A radio telescope tasked with searching for near-Earth asteroids has gone quiet after suffering damage to its 350 meter dish.
The Arecibo Observatory in Puerto Rico is the largest active telescope in the world. A support cable snapped which caused the telescope’s receiver to crash into the panels of the reflective platform. The telescope was temporarily shut down due to the damage.
Arecibo observes radio waves as a way to study astronomical phenomena and planetary movements. It’s under the administration of the National Astronomy and Ionosphere Center (NAIC) and has been managed by UCF since April 2018.

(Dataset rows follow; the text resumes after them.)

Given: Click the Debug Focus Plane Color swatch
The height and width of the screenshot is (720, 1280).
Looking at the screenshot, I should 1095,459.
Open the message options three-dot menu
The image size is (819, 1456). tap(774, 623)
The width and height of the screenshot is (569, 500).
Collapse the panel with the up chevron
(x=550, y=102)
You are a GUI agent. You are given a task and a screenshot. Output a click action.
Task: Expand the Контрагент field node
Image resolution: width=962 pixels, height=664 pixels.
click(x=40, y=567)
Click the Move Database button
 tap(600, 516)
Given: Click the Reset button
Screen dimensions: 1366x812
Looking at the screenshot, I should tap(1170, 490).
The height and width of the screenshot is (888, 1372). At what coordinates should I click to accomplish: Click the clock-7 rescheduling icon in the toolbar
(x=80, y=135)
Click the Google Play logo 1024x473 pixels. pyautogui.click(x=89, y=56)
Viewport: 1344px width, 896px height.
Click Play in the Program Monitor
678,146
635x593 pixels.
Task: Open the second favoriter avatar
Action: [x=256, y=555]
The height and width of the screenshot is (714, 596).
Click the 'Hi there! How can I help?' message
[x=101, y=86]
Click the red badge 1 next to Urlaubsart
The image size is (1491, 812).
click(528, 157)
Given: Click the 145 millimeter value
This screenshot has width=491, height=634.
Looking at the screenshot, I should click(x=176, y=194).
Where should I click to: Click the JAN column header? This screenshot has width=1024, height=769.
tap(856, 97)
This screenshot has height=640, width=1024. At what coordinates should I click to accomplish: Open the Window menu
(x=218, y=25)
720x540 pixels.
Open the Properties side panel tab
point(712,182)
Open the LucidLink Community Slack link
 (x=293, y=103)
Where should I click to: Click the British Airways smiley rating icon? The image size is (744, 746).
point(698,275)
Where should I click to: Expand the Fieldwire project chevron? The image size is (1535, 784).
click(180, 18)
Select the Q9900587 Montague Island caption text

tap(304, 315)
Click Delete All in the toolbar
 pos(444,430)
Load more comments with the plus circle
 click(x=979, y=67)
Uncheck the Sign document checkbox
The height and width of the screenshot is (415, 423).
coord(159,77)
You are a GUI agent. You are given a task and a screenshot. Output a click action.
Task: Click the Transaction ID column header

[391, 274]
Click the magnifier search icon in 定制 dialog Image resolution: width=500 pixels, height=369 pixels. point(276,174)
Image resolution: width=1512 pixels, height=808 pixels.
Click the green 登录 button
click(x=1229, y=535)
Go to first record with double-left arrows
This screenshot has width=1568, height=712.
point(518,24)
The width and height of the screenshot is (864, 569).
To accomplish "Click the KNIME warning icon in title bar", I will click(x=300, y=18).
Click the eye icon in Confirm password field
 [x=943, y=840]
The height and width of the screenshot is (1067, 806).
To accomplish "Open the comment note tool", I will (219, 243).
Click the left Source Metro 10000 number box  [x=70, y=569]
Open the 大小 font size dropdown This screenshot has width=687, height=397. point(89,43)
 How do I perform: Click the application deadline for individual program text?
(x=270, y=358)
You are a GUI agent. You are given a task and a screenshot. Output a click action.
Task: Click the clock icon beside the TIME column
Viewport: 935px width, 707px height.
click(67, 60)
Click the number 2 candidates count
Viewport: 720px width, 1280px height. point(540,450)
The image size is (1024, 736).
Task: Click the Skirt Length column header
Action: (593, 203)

One of Arecibo’s main tasks is to search for near-Earth asteroids that could pose a threat to our planet. "It looks for asteroids, it can look at their shapes, and their rotation rates and if they have moons," said UCF planetary scientist Addie Dove.
LISTEN: University of Central Florida’s scientists and hosts of the podcast Walkabout the Galaxy Addie Dove, Jim Cooney, and Josh Colwell gave their insights on what the damage of the iconic telescope means for the scientific community.
Arecibo is part of a larger network of observatories, which means we won’t miss a possible asteroid zooming towards Earth. However without Arecibo astronomers might miss out on exact measurements and data from these objects like asteroids.
“Those observations from the other observatories will carry on but with a sort of missing piece,” said UCF planetary scientist Josh Colwell.
The radio telescope was the largest until 2016 when China built a 500 meter Aperture Spherical Radio Telescope, also called FAST.
However, Arecibo is still the biggest active telescope,which means it has the ability to not only receive signals from space but send them out into the universe.
“It sends a signal that says 'Hey, we're here!' that in theory someone somewhere else could pick up," said Dove.
The observatory can observe different parts of the sky because the receiver that is suspended over it can move around, pointing at different locations. That has enabled scientists to detect smaller celestial bodies.
Before the damage, the telescope was detecting binary asteroids -- those are rocky bodies with moons of their own.
While the damage may look bad, scientists are optimistic it will come back online soon.
“It’s actually only a couple pieces of the telescope dish that are destroyed,” said UCF cosmologist Jim Cooney. “Hopefully we’ll be able to get this back up and running.”
There is an ongoing assessment on the site but it is still unclear how long it will take to get the telescope back up and running again.
Although the technical failure will cause some delay in astronomical observations, astronomers say if an asteroid were to hit the earth, it would definitely not catch us by surprise.